= Alfred S. Evans =

American viral epidemiologist

Alfred Spring Evans (August 21, 1917 – January 21, 1996) was an American viral epidemiologist and professor of epidemiology at the Yale University School of Medicine and the Yale School of Public Health.

==Early life and education==
Evans was born on August 21, 1917, in Buffalo, New York, to John H. Evans, an anesthesiologist, and his wife, Ellen Spring. He received his undergraduate degree from the University of Michigan in 1939 and his medical degree from the University of Buffalo in 1943.

==Career==
Evans served as a public health officer in Japan as part of his active duty service during World War II, where he became interested in the work of epidemiologist John R. Paul. He subsequently received a fellowship to study infectious mononucleosis with Paul at Yale. During the Korean War, he returned to active duty and served as chief of the Hepatitis Research Laboratory at the 98th General Hospital in Munich, Germany.

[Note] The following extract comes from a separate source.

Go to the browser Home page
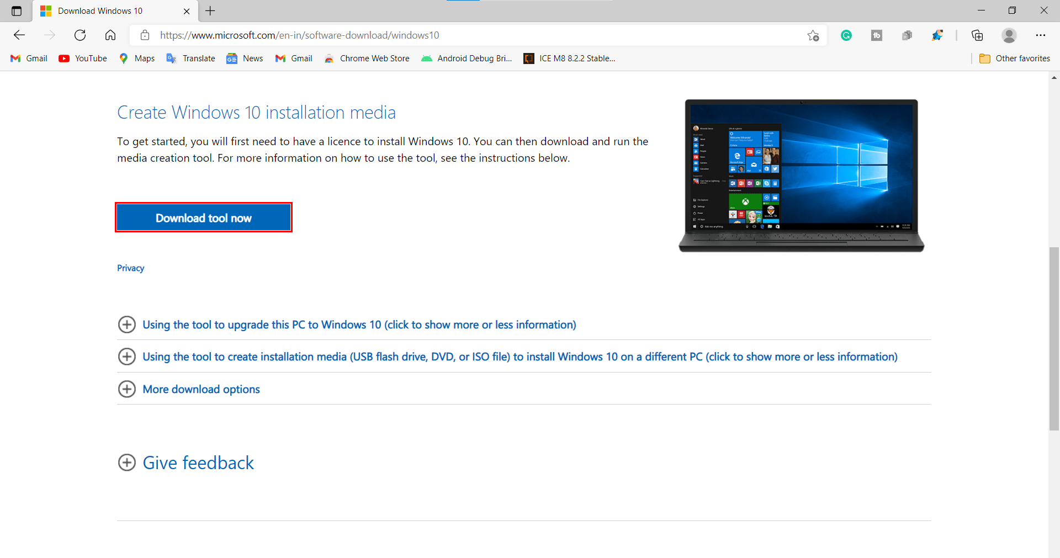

In 1952, he became a professor at the University of Wisconsin School of Medicine. He subsequently went on sabbatical leave to earn an MPH degree from the University of Michigan. Upon his return to the University of Wisconsin in 1959, he became the first chairman of the Department of Preventive Medicine. He became a professor of epidemiology at the Yale School of Public Health in 1966. In 1982, he was appointed the John Rodman Paul Professor of Epidemiology at the Yale School of Medicine, a position he retained until he retired in 1994. At the Yale School of Medicine, he was also the director of their serum reference bank. He served as the president of the American College of Epidemiology in 1989.

==Death==
Evans died on January 21, 1996, at his home in North Branford, Connecticut, at the age of 78. According to his family, he died from complications from cancer.